[Dataset entries]
+--

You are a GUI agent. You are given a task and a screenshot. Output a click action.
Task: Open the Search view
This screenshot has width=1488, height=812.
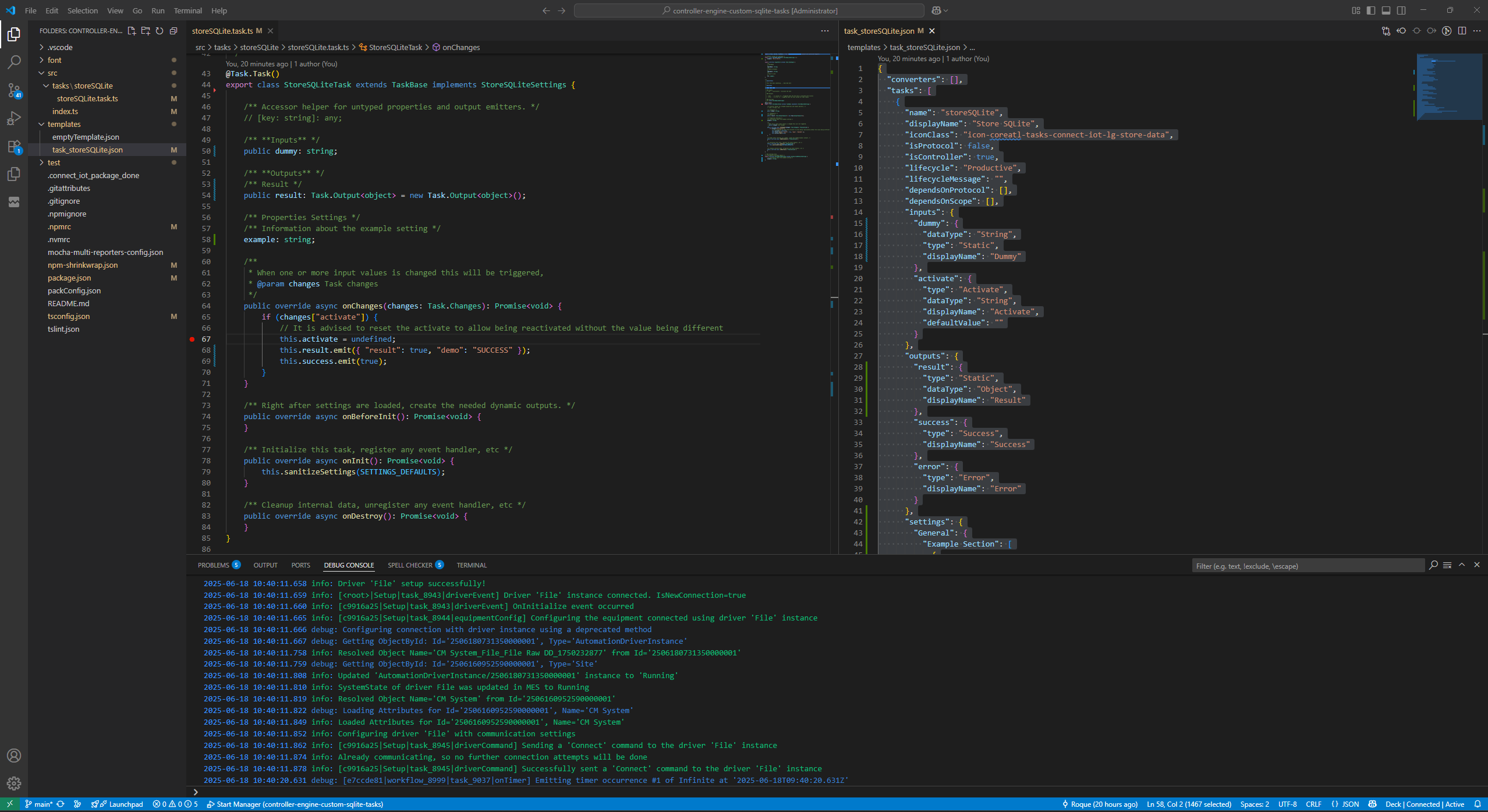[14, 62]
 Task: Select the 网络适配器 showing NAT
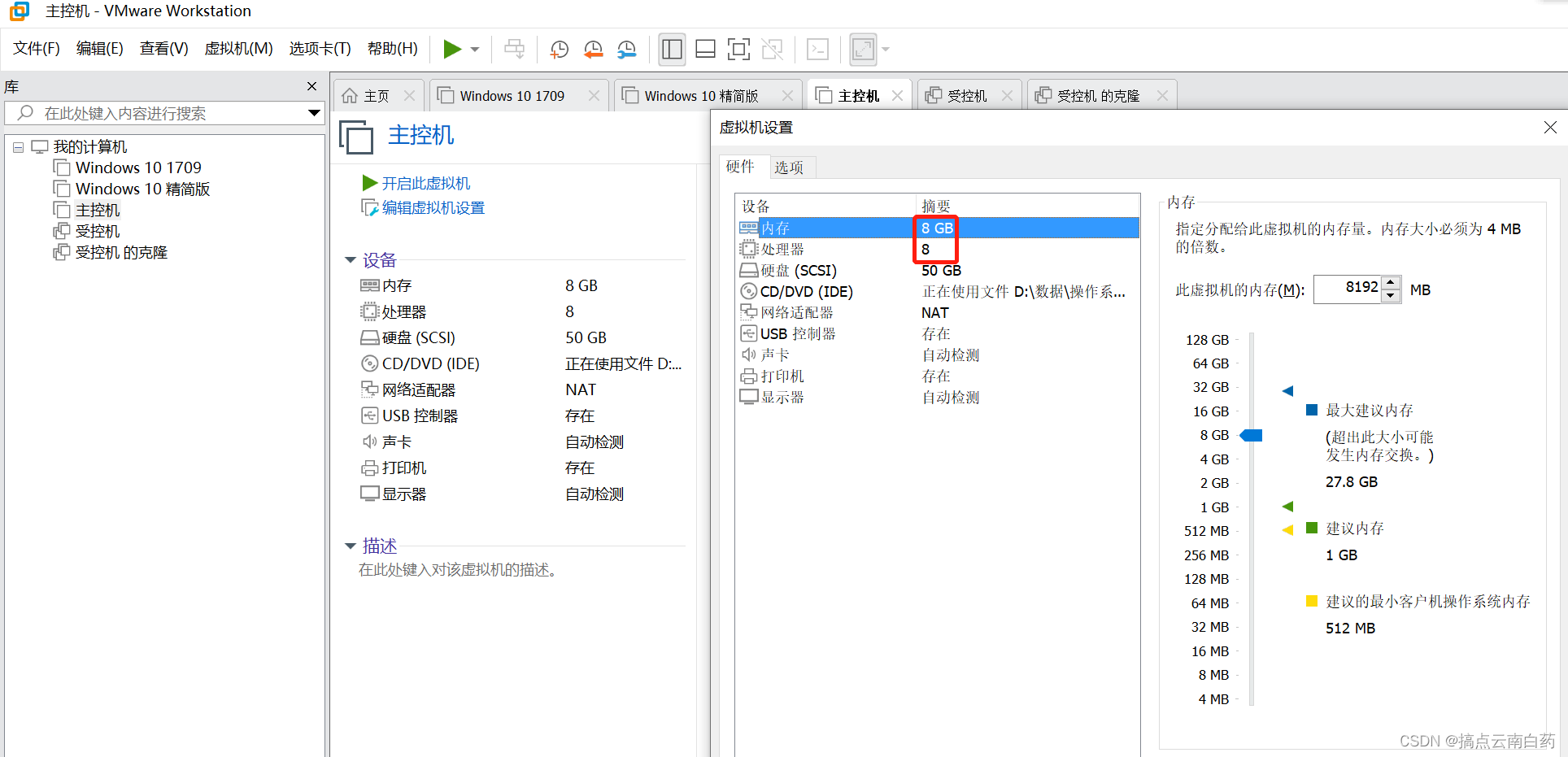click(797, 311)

+--

**Your objective**
Copy exactly, with no pictures, the lines from the line containing "This screenshot has width=1488, height=812." through the last line of the records above.

**Result of the task**
This screenshot has width=1488, height=812.
[14, 62]
 Task: Select the 网络适配器 showing NAT
click(797, 311)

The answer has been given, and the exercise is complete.